Each year as many as 600 million, or almost 1 in 10 people in the world, fall ill after consuming contaminated food.

Thirty percent of all deaths from foodborne diseases are in children younger than age of 5, despite the fact that they make up only 9% of the global population, according to a report from the World Health Organization released today. 

The report,. "Estimates of the global burden of foodborne diseases" discusses the burden of foodborne diseases caused by 31 agents – bacteria, viruses, parasites, toxins and chemicals – and notes the fact that each year as many as 600 million, or almost 1 in 10 people in the world, fall ill after consuming contaminated food. Of these, 420,000 people die, including 125,000 children under the age of 5.

“Knowing which foodborne pathogens are causing the biggest problems in which parts of the world can generate targeted action by the public, governments, and the food industry,” Margaret Chan, Director-General of WHO said in a press release about the report.

While the burden of foodborne diseases is a public health concern globally, the WHO African and South-East Asia Regions have the highest incidence and highest death rates, including among children under the age of 5 years.

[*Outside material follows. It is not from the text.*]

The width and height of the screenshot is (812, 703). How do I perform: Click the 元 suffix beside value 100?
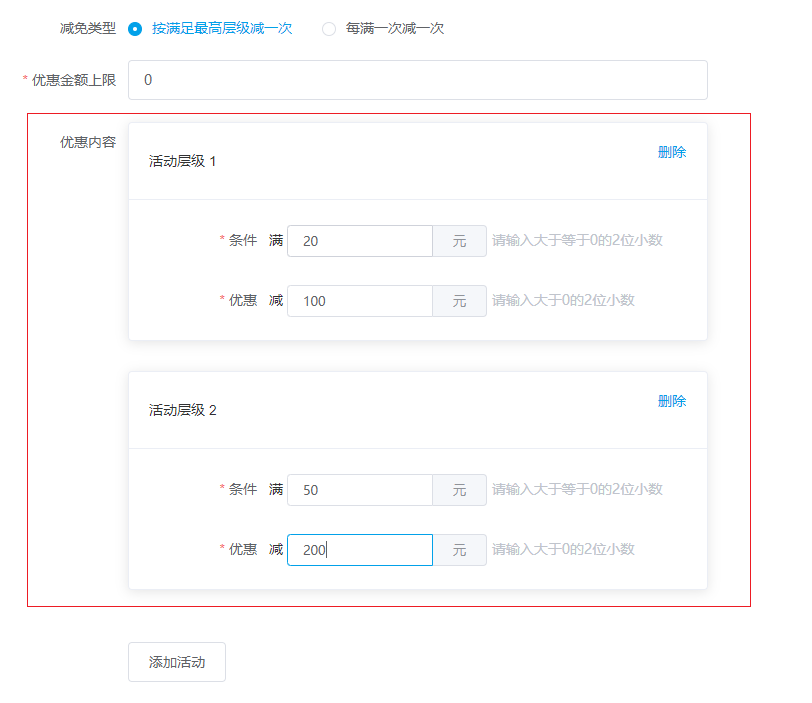(x=459, y=301)
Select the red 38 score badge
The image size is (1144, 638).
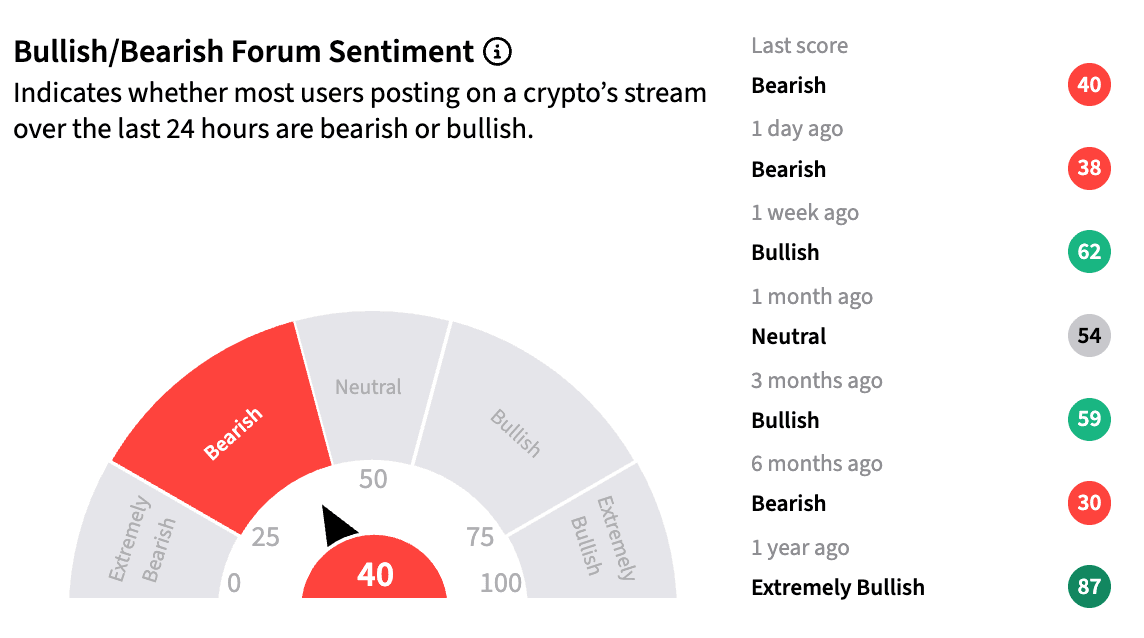pos(1089,168)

Diarrheal diseases are responsible for more than half of the global burden of foodborne diseases, causing 550 million people to fall ill and 230 000 deaths every year. Children are at particular risk of foodborne diarrheal diseases, with 220 million falling ill and 96,000 dying every year. Diarrhea is often caused by eating raw or undercooked meat, eggs, fresh produce and dairy products contaminated by norovirus, Campylobacter, non-typhoidal Salmonella and pathogenic E. coli.

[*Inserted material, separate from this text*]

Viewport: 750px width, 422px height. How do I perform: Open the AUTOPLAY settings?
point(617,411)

Other major contributors to the global burden of foodborne diseases are typhoid fever, hepatitis A, Taenia solium, and aflatoxin (produced by mould on grain that is stored inappropriately).

Food safety is a shared responsibility, according to the report. The report's findings underscore the global threat posed by foodborne diseases and reinforce the need for governments, the food industry and individuals to do more to make food safe and prevent foodborne diseases. There remains a significant need for education and training on the prevention of foodborne diseases among food producers, suppliers, handlers and the general public.

Reference

1. WHO. Estimates of the global burden of foodborne diseases. 2015. Accessed Dec. 3, 2015.